A third of all reported incidents against businesses were caused by ransomware, destructive malware and distributed denial of service (DDoS) attacks, according to cloud-delivered endpoint protection firm CrowdStrike.
The company’s latest cybersecurity report, argues that cybercriminals are increasingly seeing business disruption as their main attack objective.
It was also said that they were able to hide their activities from cybersecurity departments much longer – 95 days on average (up from 85 days a year ago). CrowdStrike believes that businesses still lack the technology they need to reinforce their defences, prevent being exploited and mitigate potential risks.

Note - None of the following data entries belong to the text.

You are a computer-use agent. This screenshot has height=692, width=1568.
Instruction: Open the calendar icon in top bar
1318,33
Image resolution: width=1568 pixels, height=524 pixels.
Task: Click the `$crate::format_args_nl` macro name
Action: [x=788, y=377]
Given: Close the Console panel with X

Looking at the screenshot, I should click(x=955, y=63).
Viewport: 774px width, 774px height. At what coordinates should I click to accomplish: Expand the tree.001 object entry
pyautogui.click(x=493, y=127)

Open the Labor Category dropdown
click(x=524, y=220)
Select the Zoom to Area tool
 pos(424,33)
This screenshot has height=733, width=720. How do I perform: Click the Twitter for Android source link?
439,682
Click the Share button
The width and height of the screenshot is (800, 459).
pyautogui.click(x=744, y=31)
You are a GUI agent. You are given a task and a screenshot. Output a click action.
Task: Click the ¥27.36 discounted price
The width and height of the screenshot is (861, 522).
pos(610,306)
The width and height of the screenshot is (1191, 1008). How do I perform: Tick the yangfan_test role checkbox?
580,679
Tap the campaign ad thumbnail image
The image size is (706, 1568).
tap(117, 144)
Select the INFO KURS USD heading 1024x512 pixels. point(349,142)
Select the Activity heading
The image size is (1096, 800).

“As adversaries are stealthier than ever, with new attack vectors on the rise, we must remain agile, proactive and committed to defeat them, “commented Shawn Henry, chief security officer and president of CrowdStrike Services.
“They still seek the path of least resistance — as we harden one area, they focus on accessing and exploiting another.”
It added that hackers would often target third-party service providers to create a sort of a force multiplier for the attacks. Cloud infrastructure as a service (IaaS) is often targeted, and Macs are no longer ignored as a platform.
Patching vulnerable systems and software would mitigate many of these problems, but patching remains a pain point, as many organisations don’t have “basic cyber-hygiene”. Even the security systems they have are often not set up properly, and as such aren’t as effective as they could be.
“The failure to enable critical settings not only leaves organizations vulnerable but also gives them a false sense of security,” the report concludes.